(YOUR OBJECTIVE)
Replace "Email" with "Phone" in the lines starting at the one containing "Expand the 6/26/2025 result row" and ending at the one containing "point(265,213)", and give those lines again with everything else unchanged.

(RECORDS SUPPLIED)
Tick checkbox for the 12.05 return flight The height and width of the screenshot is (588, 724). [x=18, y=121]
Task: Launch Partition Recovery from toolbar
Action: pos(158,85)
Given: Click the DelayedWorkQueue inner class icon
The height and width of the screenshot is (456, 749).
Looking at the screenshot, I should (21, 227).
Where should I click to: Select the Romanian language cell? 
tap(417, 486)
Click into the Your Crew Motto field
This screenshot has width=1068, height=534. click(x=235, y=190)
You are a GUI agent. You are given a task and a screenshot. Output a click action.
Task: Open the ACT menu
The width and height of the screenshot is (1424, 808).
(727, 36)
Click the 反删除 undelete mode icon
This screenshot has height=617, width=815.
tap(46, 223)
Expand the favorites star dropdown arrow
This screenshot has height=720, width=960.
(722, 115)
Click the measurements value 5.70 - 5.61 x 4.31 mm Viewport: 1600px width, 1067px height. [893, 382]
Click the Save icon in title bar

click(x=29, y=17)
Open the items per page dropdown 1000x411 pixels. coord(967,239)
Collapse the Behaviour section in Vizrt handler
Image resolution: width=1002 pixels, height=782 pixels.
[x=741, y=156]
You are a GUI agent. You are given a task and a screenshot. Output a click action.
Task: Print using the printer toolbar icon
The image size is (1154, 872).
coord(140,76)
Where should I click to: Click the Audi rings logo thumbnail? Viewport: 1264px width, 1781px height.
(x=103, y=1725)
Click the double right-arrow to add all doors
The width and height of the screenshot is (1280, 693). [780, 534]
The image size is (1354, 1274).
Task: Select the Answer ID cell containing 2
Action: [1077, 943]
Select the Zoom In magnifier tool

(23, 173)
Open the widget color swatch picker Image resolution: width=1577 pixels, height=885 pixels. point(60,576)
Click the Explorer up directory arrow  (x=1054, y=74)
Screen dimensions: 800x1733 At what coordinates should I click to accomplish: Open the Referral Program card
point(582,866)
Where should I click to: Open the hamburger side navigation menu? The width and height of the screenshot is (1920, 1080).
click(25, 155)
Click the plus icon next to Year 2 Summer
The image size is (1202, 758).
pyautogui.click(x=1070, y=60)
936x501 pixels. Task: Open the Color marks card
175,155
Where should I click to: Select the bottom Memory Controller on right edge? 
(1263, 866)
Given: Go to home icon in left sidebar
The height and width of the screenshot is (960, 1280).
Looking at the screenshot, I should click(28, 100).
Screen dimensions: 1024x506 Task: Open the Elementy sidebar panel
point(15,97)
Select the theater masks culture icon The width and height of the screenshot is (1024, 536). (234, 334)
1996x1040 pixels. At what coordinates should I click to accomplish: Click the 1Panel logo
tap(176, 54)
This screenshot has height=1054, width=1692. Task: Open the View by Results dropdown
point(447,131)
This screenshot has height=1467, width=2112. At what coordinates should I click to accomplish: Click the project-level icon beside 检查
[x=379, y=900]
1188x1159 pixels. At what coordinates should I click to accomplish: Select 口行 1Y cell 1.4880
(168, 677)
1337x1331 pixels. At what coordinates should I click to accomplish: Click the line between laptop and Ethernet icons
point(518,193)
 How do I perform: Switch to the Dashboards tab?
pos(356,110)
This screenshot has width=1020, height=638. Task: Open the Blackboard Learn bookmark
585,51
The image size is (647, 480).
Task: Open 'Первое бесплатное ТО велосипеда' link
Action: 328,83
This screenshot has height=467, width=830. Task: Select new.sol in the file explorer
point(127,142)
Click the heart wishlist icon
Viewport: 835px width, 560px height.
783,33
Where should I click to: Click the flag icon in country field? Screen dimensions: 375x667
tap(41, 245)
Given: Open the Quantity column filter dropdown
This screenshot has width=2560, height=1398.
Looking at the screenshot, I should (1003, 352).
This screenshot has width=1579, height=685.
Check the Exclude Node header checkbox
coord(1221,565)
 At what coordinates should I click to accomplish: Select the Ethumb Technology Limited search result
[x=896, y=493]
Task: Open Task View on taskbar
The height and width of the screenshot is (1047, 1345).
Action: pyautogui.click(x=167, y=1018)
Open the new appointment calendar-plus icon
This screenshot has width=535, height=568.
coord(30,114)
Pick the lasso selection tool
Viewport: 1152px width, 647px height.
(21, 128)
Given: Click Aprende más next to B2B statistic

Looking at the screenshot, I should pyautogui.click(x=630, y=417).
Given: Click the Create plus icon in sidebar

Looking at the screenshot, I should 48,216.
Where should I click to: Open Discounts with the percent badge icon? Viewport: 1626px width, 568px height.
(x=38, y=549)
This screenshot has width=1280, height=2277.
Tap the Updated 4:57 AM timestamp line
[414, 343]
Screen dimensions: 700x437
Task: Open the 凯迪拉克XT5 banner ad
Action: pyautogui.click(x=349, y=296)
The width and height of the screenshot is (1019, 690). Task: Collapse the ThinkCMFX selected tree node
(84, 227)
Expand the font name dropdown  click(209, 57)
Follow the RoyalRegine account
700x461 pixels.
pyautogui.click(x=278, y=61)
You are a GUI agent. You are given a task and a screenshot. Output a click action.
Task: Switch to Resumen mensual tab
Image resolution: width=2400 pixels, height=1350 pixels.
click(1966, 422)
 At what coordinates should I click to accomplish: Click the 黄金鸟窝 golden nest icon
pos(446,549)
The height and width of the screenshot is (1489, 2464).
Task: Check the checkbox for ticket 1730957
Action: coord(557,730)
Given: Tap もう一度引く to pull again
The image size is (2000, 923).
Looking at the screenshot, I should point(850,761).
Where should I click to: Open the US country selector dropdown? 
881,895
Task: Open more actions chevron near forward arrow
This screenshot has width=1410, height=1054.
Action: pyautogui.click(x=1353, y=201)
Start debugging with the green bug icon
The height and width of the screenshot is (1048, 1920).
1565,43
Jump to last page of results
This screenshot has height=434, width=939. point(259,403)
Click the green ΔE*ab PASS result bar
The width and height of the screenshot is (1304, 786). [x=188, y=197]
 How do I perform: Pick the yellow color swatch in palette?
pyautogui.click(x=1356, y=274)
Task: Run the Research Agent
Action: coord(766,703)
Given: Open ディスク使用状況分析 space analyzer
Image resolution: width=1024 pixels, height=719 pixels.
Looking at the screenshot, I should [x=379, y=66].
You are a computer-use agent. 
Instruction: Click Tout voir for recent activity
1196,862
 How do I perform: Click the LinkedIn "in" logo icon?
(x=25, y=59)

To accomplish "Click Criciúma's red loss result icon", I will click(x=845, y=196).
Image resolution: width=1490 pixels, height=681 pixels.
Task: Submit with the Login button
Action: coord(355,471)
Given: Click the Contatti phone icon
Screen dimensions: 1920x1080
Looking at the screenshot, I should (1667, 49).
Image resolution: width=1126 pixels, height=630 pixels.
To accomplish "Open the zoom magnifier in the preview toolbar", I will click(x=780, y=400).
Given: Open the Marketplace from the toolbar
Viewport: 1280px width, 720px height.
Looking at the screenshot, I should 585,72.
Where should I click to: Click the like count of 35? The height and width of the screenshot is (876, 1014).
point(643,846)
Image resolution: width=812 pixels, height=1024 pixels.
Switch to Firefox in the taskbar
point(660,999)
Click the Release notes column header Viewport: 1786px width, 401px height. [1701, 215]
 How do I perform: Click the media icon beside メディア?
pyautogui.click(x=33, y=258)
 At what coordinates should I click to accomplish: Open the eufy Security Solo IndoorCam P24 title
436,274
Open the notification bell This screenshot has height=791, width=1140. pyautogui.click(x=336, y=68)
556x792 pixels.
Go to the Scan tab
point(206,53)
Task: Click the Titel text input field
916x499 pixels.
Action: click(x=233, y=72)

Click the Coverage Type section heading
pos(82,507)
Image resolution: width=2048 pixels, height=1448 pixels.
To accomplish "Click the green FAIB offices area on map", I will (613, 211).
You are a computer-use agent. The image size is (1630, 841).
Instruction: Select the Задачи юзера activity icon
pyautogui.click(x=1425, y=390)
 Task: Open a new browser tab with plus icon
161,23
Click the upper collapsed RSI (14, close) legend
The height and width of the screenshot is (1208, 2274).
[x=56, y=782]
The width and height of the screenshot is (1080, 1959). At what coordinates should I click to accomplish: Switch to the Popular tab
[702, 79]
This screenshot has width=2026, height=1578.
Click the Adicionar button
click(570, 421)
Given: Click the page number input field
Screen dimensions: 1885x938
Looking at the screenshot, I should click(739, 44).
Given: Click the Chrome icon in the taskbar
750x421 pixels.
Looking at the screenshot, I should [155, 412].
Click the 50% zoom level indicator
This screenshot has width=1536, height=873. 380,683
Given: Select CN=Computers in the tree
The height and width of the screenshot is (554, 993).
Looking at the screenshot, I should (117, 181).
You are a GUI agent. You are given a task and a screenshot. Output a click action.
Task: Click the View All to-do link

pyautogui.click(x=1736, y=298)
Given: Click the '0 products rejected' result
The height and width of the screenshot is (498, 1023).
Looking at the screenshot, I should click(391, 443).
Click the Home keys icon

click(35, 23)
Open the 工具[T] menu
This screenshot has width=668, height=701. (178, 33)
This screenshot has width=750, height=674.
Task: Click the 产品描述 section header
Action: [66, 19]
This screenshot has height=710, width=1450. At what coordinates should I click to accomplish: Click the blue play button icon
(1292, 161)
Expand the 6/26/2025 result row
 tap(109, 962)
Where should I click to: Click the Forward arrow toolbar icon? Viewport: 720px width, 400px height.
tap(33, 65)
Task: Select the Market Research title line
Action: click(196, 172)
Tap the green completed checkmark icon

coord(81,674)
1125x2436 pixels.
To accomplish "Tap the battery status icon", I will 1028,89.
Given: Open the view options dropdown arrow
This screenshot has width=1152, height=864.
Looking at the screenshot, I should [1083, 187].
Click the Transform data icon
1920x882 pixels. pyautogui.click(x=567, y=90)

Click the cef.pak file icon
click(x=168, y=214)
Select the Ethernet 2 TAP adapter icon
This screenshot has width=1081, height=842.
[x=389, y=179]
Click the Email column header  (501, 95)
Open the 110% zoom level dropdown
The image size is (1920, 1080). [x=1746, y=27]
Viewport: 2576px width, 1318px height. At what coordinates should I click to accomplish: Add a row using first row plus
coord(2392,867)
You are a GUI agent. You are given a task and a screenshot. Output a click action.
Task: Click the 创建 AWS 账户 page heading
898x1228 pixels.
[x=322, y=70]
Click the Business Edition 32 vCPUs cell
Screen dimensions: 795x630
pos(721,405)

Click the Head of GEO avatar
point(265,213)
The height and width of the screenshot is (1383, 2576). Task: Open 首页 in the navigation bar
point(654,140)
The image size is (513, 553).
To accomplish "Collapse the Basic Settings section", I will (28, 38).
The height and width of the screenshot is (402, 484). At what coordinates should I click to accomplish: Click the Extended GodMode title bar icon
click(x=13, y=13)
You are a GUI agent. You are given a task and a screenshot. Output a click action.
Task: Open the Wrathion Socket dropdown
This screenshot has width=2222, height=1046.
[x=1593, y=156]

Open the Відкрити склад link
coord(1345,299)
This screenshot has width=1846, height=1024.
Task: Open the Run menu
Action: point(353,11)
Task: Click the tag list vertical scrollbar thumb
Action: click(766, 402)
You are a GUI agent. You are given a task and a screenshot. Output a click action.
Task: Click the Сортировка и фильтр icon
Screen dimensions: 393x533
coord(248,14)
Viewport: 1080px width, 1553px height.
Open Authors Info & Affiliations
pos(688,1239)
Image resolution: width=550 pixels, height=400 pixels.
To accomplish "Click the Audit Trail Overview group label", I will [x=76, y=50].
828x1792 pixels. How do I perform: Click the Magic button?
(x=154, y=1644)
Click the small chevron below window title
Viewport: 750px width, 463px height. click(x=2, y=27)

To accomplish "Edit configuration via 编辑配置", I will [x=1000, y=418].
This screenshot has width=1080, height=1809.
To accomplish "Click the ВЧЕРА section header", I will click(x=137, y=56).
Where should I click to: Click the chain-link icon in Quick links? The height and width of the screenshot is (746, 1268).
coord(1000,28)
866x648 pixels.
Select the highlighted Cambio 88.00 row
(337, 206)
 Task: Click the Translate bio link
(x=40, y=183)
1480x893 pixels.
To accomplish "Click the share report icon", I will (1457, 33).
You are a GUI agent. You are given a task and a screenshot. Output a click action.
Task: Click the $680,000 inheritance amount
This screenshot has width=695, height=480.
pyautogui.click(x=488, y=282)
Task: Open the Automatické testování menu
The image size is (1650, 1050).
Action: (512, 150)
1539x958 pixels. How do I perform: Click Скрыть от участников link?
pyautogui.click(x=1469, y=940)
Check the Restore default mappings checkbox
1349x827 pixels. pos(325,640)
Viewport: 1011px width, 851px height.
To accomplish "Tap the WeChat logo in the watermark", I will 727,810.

(COMPLETED EXERCISE)
Expand the 6/26/2025 result row
 tap(109, 962)
Where should I click to: Click the Forward arrow toolbar icon? Viewport: 720px width, 400px height.
tap(33, 65)
Task: Select the Market Research title line
Action: click(196, 172)
Tap the green completed checkmark icon

coord(81,674)
1125x2436 pixels.
To accomplish "Tap the battery status icon", I will 1028,89.
Given: Open the view options dropdown arrow
This screenshot has width=1152, height=864.
Looking at the screenshot, I should [1083, 187].
Click the Transform data icon
1920x882 pixels. pyautogui.click(x=567, y=90)

Click the cef.pak file icon
click(x=168, y=214)
Select the Ethernet 2 TAP adapter icon
This screenshot has width=1081, height=842.
[x=389, y=179]
Click the Phone column header  (501, 95)
Open the 110% zoom level dropdown
The image size is (1920, 1080). [x=1746, y=27]
Viewport: 2576px width, 1318px height. At what coordinates should I click to accomplish: Add a row using first row plus
coord(2392,867)
You are a GUI agent. You are given a task and a screenshot. Output a click action.
Task: Click the 创建 AWS 账户 page heading
898x1228 pixels.
[x=322, y=70]
Click the Business Edition 32 vCPUs cell
Screen dimensions: 795x630
pos(721,405)

Click the Head of GEO avatar
point(265,213)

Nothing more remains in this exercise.